Petrophile globifera
- Conservation status: Priority Three — Poorly Known Taxa (DEC)

Scientific classification
- Kingdom: Plantae
- Clade: Tracheophytes
- Clade: Angiosperms
- Clade: Eudicots
- Order: Proteales
- Family: Proteaceae
- Genus: Petrophile
- Species: P. globifera
- Binomial name: Petrophile globifera Rye & K.A.Sheph.

= Petrophile globifera =

- Genus: Petrophile
- Species: globifera
- Authority: Rye & K.A.Sheph.
- Conservation status: P3

Species of shrub endemic to Western Australia

Petrophile globifera is a species of flowering plant in the family Proteaceae and is endemic to southwestern Western Australia. It is a shrub with more or less cylindrical leaves and elliptic to spherical heads of cream-coloured to pale yellow flowers on the ends of branchlets.

==Description==
Petrophile globifera is a shrub that typically grows to a height of 0.7–1.2 m and has hairy, yellow-grey to reddish-brown young branchlets. The leaves are more or less cylindrical, 3–6 mm long, about 0.8 mm wide with a pointed tip. The flowers are arranged on the ends of branchlets in sessile, elliptic to spherical heads 10–18 mm in diameter, with narrow egg-shaped, sticky involucral bracts at the base. The flowers are 10–15 mm long, cream-coloured to pale yellow and hairy. Flowering occurs from August to October and the fruit is a nut, fused with others in an elliptic or spherical head 9–12 mm long and 10–14 mm wide.

==Taxonomy==
Petrophile globifera was first formally described in 2011 by Barbara Lynette Rye and Kelly Anne Shepherd in the journal Nuytsia from material collected by Donald Bruce Foreman in 1984. The specific epithet (globifera) means "sphere-bearing", referring to the flower heads.

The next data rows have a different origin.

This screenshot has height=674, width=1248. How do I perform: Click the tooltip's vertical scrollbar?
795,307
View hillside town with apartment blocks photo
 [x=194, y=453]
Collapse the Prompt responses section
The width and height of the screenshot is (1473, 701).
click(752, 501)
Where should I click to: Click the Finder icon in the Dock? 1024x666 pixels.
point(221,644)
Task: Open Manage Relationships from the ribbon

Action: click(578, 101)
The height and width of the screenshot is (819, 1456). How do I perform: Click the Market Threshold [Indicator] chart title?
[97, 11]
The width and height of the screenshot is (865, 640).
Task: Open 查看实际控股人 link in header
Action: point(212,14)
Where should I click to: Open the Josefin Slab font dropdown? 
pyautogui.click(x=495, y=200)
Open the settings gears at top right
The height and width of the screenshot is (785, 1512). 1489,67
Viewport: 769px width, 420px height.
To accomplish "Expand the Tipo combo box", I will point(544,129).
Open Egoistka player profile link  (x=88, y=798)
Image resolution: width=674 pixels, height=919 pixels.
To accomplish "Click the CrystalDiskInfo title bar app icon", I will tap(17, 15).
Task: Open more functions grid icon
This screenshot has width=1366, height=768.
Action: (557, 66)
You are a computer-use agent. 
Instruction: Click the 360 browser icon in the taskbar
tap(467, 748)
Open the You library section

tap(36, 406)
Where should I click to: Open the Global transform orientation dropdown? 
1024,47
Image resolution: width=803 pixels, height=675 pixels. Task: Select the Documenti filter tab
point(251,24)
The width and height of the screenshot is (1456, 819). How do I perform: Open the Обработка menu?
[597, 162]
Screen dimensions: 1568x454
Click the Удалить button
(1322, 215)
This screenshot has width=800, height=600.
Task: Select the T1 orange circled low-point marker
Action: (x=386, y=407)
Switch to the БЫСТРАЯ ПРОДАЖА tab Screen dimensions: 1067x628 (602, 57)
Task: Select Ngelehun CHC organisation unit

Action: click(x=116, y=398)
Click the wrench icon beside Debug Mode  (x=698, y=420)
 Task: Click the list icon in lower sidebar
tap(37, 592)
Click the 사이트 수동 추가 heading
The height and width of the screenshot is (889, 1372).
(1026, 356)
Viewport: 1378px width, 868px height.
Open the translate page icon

==Distribution and habitat==
This petrophile mainly grows in sand in the area between Morawa, and Pithara.

==Conservation status==
Petrophile globifera is classified as "Priority Three" by the Government of Western Australia Department of Parks and Wildlife meaning that it is poorly known and known from only a few locations but is not under imminent threat.